──────── Excerpted records

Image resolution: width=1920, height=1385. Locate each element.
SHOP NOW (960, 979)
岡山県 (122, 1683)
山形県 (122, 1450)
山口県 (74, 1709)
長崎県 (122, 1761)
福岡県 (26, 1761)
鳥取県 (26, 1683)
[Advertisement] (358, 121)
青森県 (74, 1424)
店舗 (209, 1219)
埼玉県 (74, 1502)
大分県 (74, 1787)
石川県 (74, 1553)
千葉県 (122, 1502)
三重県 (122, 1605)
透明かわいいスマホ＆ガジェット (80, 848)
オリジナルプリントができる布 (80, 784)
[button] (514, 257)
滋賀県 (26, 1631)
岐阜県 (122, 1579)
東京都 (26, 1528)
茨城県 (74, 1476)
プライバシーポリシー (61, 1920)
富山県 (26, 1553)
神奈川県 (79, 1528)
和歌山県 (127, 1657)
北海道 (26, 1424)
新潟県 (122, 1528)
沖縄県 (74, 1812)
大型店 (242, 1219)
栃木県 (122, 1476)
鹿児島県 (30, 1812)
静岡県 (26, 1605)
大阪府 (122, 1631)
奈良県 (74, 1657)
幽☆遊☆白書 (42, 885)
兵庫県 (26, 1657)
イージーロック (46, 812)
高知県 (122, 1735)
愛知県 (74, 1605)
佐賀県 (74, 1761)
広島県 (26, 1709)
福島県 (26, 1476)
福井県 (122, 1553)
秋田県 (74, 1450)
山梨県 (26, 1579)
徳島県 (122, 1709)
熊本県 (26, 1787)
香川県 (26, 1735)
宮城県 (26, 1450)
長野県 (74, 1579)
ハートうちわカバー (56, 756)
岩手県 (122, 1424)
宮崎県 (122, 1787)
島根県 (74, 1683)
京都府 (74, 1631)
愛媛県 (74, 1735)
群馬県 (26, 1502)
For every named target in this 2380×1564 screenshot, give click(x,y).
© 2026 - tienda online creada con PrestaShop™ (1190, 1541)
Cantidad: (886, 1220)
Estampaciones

────────────────

Copy each line of the material exactly as shown.

Image resolution: width=1920, height=1385. Locate each element.
SHOP NOW (960, 979)
岡山県 (122, 1683)
山形県 (122, 1450)
山口県 (74, 1709)
長崎県 (122, 1761)
福岡県 (26, 1761)
鳥取県 (26, 1683)
[Advertisement] (358, 121)
青森県 (74, 1424)
店舗 (209, 1219)
埼玉県 (74, 1502)
大分県 (74, 1787)
石川県 (74, 1553)
千葉県 (122, 1502)
三重県 (122, 1605)
透明かわいいスマホ＆ガジェット (80, 848)
オリジナルプリントができる布 (80, 784)
[button] (514, 257)
滋賀県 (26, 1631)
岐阜県 (122, 1579)
東京都 (26, 1528)
茨城県 (74, 1476)
プライバシーポリシー (61, 1920)
富山県 (26, 1553)
神奈川県 (79, 1528)
和歌山県 (127, 1657)
北海道 (26, 1424)
新潟県 (122, 1528)
沖縄県 (74, 1812)
大型店 (242, 1219)
栃木県 (122, 1476)
鹿児島県 (30, 1812)
静岡県 (26, 1605)
大阪府 (122, 1631)
奈良県 (74, 1657)
幽☆遊☆白書 (42, 885)
兵庫県 (26, 1657)
イージーロック (46, 812)
高知県 (122, 1735)
愛知県 (74, 1605)
佐賀県 (74, 1761)
広島県 (26, 1709)
福島県 (26, 1476)
福井県 (122, 1553)
秋田県 (74, 1450)
山梨県 (26, 1579)
徳島県 (122, 1709)
熊本県 (26, 1787)
香川県 (26, 1735)
宮城県 (26, 1450)
長野県 (74, 1579)
ハートうちわカバー (56, 756)
岩手県 (122, 1424)
宮崎県 (122, 1787)
島根県 (74, 1683)
京都府 (74, 1631)
愛媛県 (74, 1735)
群馬県 (26, 1502)
For every named target in this 2380×1564 screenshot, give click(x,y).
© 2026 - tienda online creada con PrestaShop™ (1190, 1541)
Cantidad: (886, 1220)
Estampaciones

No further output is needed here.